CM: I started keeping a journal of my dreams. The key is to have your notebook right there because you lose the recollection within minutes. It is fascinating. I did it for the better part of a year. By the end of that year I could remember feature-movie-length scenes from my dreams. I could remember so much I could hardly write fast enough. It’s because you’re training yourself to remember what’s happening in your sub-conscious. That happened more and more and more. And that helped me with the book. I would start with things that were vivid. A lot of the scenes in there are vivid. I had either remembered it really well or maybe I had written it down; I did go through old diaries. The journal pieces didn’t provide that much material for the book, but I could remember where my head was when I wrote the pieces, and I could go back there. I would struggle with something and think I know there is something I should remember, and then I would wake up the next morning and I would remember things that I hadn’t thought of in 50 years. By journaling my dreams, I suddenly had better access to my memories.

TP: Do you think this would work for everyone?

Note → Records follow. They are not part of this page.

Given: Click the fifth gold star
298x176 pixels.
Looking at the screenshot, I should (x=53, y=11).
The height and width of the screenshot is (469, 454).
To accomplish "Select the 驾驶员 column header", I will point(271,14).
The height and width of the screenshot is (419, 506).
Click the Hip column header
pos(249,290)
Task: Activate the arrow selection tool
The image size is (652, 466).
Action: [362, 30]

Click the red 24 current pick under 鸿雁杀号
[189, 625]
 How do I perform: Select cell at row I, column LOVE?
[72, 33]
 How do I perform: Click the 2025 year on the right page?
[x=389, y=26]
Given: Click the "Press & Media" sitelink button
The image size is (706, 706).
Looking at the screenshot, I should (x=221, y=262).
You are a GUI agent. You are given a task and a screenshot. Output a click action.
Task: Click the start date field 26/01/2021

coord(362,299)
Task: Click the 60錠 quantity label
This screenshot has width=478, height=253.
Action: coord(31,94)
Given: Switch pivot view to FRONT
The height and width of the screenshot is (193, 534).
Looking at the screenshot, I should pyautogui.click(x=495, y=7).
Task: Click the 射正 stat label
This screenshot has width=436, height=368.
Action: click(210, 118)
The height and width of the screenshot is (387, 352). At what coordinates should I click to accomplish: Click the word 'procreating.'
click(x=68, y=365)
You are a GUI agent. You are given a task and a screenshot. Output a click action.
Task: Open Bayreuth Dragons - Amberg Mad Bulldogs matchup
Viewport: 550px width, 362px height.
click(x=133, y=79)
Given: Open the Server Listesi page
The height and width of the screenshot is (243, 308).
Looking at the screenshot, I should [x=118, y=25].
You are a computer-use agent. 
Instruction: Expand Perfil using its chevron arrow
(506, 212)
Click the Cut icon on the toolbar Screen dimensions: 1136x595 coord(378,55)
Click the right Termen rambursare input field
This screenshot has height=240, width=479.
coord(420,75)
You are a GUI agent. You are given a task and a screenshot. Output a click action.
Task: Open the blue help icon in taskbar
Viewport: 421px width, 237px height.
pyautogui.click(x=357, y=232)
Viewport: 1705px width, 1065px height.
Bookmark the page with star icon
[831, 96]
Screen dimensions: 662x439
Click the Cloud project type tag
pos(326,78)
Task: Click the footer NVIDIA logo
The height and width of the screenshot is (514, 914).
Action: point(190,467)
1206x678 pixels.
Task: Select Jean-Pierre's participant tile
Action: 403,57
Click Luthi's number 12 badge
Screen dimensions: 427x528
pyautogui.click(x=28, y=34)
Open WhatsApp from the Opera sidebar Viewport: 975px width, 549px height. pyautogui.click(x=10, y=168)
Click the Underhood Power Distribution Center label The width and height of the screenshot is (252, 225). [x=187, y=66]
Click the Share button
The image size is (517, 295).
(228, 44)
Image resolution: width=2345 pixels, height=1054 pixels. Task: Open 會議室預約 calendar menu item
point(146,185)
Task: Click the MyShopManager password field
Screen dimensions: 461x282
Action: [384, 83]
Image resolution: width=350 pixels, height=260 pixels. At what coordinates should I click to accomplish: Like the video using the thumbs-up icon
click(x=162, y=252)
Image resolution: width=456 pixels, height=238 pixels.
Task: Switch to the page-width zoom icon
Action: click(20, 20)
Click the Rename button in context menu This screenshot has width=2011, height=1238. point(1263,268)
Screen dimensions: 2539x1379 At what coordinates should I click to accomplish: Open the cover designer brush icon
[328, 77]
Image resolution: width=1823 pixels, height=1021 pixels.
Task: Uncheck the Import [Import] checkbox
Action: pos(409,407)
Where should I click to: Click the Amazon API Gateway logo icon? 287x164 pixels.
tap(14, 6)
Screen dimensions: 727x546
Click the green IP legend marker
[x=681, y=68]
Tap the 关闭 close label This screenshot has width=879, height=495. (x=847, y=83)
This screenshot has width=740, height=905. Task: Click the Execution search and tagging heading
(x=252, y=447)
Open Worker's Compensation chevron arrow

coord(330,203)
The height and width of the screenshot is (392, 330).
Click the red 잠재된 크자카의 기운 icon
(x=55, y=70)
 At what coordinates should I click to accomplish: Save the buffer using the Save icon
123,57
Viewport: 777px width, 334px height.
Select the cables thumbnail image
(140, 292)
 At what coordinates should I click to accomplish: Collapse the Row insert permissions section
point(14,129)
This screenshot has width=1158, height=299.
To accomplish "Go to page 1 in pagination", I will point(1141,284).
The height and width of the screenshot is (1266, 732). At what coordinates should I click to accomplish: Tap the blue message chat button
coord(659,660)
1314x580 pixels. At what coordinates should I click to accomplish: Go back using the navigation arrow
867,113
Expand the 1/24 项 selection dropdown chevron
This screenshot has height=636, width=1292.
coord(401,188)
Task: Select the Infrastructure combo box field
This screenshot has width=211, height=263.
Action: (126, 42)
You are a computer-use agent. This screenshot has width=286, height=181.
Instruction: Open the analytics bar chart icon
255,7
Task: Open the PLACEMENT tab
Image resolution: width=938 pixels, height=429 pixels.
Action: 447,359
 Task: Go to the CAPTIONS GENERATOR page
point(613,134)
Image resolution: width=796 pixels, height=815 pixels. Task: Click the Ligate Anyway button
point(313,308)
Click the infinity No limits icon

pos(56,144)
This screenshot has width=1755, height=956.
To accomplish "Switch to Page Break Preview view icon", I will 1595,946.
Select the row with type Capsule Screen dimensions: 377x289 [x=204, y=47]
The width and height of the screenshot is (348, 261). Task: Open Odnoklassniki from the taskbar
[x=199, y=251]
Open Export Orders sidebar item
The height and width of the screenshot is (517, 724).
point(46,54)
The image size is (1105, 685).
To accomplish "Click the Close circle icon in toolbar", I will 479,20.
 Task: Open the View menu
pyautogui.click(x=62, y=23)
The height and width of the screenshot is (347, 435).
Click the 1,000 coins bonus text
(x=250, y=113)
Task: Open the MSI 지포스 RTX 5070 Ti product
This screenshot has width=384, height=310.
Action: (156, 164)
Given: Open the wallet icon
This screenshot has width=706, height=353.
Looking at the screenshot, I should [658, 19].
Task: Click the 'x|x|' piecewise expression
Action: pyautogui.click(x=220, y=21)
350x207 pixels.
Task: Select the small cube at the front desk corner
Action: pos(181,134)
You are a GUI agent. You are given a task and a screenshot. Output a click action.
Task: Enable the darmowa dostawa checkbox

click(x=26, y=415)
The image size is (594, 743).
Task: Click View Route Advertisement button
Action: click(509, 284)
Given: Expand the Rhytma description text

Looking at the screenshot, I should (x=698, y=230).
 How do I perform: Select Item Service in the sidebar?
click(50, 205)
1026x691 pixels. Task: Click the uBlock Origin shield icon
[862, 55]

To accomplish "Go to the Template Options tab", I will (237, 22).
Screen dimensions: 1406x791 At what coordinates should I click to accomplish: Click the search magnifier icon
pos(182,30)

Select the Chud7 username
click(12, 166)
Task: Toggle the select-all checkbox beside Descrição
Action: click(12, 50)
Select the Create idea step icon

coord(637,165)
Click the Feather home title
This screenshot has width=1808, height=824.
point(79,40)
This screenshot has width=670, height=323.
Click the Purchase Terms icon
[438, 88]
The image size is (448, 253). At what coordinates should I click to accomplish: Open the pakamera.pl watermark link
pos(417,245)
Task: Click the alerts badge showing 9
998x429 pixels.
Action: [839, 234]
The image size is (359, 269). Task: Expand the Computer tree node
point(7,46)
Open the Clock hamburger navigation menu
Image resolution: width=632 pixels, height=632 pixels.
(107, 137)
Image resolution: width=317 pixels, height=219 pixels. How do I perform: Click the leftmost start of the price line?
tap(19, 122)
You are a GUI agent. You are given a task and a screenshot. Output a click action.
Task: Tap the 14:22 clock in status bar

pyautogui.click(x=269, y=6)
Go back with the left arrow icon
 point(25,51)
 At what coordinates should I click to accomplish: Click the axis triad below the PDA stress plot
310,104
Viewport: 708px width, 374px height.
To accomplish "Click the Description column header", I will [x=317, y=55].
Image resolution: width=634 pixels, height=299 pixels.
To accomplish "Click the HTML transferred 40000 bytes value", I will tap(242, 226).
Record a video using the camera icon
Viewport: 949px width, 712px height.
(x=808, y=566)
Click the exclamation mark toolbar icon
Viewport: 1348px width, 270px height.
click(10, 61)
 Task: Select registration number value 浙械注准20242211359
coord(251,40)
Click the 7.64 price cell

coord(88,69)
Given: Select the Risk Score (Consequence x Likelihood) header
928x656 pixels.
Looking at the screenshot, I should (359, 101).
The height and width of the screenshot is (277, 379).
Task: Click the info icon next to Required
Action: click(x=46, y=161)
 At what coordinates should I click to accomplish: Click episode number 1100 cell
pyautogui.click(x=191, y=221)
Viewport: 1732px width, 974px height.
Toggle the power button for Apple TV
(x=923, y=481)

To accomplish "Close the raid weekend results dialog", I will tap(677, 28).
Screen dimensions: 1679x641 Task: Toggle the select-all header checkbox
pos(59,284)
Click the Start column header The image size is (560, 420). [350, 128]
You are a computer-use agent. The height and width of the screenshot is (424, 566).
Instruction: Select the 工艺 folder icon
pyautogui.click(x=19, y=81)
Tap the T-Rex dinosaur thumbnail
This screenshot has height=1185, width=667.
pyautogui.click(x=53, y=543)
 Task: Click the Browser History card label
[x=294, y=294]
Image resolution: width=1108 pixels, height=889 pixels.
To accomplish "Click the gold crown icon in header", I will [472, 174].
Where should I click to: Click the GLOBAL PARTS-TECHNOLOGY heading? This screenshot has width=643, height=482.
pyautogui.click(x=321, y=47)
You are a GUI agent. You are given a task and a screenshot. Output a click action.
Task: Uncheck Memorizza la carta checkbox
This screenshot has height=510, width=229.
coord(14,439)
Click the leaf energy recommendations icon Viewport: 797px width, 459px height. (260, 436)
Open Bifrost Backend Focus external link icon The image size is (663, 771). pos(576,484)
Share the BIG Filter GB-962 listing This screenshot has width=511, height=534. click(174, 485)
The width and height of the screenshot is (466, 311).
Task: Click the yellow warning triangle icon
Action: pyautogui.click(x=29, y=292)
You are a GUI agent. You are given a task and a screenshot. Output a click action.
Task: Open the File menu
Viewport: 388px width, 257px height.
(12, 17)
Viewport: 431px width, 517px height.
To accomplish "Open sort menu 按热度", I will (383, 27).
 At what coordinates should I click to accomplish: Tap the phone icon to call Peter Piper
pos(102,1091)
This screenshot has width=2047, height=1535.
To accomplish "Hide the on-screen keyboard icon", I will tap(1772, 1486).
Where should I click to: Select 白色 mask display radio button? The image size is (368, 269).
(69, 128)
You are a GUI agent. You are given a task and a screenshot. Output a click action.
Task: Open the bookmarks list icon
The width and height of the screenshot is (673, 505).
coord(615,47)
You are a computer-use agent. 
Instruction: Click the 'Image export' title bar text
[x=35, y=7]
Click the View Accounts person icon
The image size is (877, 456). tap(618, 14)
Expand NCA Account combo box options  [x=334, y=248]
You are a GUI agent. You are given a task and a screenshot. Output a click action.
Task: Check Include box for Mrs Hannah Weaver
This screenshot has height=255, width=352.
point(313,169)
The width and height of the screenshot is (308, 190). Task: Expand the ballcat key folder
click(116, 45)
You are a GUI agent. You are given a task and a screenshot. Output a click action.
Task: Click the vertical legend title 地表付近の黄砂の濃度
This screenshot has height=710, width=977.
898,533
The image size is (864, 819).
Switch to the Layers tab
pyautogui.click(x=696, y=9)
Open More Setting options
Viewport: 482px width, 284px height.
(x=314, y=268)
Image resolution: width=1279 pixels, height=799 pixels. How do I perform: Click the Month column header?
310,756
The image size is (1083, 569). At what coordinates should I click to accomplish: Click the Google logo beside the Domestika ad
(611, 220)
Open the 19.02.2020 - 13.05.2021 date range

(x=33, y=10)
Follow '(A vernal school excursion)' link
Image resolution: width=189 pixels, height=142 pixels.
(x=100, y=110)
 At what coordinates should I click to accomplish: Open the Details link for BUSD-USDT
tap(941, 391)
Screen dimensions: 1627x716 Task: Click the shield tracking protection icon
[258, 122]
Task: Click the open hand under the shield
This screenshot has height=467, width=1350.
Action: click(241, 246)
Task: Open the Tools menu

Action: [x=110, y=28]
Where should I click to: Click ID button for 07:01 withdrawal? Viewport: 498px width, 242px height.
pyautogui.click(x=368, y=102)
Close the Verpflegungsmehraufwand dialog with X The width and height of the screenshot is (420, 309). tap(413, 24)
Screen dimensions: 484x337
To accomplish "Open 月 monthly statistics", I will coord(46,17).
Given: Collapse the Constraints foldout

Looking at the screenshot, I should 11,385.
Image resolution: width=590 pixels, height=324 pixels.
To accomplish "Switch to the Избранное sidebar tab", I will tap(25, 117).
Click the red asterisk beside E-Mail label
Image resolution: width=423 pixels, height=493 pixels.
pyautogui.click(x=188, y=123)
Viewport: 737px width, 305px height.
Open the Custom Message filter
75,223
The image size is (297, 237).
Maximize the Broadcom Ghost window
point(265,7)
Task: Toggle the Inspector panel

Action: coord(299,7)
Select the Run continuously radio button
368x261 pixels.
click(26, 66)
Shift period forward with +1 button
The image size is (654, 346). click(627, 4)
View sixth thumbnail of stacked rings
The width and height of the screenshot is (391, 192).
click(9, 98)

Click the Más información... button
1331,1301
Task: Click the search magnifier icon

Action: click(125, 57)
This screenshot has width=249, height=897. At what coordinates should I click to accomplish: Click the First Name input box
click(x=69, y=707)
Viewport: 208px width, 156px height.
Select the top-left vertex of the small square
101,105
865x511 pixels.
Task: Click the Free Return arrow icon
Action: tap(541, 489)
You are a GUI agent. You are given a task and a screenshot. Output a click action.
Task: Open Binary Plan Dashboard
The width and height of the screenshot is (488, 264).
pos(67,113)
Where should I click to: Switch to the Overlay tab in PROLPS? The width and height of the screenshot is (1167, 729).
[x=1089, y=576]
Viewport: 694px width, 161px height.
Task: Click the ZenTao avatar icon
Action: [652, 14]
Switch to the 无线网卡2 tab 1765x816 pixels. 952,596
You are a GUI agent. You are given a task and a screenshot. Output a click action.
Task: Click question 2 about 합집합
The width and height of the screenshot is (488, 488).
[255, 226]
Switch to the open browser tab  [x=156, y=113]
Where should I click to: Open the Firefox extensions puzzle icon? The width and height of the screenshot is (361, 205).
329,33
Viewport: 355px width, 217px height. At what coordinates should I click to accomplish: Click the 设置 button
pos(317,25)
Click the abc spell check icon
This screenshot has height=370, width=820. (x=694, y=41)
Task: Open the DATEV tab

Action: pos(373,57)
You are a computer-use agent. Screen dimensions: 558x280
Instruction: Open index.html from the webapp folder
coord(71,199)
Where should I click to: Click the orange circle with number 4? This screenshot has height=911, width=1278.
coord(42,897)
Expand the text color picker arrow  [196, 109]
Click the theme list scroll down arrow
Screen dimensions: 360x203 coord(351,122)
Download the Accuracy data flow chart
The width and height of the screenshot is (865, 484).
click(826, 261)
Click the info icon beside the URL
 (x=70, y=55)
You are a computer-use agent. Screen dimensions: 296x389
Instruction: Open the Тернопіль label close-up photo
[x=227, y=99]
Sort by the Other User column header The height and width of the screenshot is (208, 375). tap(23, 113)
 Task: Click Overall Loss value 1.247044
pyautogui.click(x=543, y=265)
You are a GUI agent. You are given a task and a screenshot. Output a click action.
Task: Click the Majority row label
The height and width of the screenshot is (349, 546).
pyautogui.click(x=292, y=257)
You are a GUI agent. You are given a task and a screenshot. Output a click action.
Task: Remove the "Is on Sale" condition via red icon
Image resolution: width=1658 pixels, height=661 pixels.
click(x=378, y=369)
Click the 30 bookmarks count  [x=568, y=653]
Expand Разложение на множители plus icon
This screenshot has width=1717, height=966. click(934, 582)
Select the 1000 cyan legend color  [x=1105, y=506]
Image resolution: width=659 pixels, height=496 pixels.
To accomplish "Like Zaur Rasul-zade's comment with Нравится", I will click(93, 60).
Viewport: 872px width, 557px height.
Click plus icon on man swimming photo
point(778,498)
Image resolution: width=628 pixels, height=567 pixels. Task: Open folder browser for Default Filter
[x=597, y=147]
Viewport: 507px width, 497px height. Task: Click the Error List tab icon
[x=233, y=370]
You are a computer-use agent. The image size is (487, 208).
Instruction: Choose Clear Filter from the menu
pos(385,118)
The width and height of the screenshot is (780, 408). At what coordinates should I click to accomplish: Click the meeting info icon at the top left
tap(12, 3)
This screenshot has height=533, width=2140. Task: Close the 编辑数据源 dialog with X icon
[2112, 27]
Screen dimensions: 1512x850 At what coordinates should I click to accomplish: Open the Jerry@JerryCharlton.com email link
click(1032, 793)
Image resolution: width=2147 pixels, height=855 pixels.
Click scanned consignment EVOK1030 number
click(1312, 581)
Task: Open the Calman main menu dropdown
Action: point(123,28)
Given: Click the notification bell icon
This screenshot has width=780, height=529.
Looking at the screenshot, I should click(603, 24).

CM: I think so. If you write down something today about when you were 8, I bet tomorrow when you get up I bet you’ll remember something else. It’s all in there somewhere. The curious thing though is that the things that were in my head that were profound events that caused emotion, once I wrote about them they wouldn’t be in my head anymore.

TP: Sounds therapeutic.

CM: There’s research out there about people who got up in the morning and wrote for 20 minutes about the most traumatic event in their life. These were people who had chronic illnesses. Writing about these events in their lives greatly improved their health. It’s documented research. There’s also a difference between writing long-hand and typing. They have different functions in the brain. I never kept journals until I read The Artist’s Way. Julie Cameron recommends writing three pages a day, first thing, long-hand, about anything. She says it will change your life. I did that for a while and it did. To this day whenever I’m in a really bad spot I start doing it again. It can be about anything and it’s not for anyone else to read. Not writing, not an essay, not a journal entry. Just filling three pages long-hand. She says it has to be three pages. Sure enough you get to two-and-a-half pages and sure enough, something happens, and something comes out that changes your day in a positive way. So many things came out of that journal that surprised me. I once wrote I always wanted to do yoga. I did? I was just trying to fill the page. I never would have done that if it hadn’t come out on the page.

TP: How has the book been received in your family?

CM: It’s been challenging. I broke all the family rules. I broke the silence. I didn’t tell my biological family that I was doing it. I think they always assumed that I was going to do it some day because I always talked about it, but I didn’t tell them. In my house I have a picture wall with all the relatives and I would walk by it every day hiding my face because I felt the judgment pouring out of those photographs. I had to be the bad kid. I had to believe that it would do some good in the world and it would get me to a better place. That did happen. Once I had this book in my hands I felt liberated.

TP: That must be a good feeling.

CM: It is. It feels like it’s OK now. It feels like this inside person can now be out in the world.

TP: It reminded me of reading Pat Conroy’s The Great Santini.

CM: I met him once and told him my story. He was here for a keynote speaker at the Loft. He had a cookbook he was promoting. He signed his book to me and wrote “For The Love of Books and Difficult Fathers” – he was very encouraging.

TP: So overall you’re pleased with how the book ended up?

CM: Oh sure, although ’d love to start all over again. I think I could do a better job.

This interview has been edited and condensed for publication.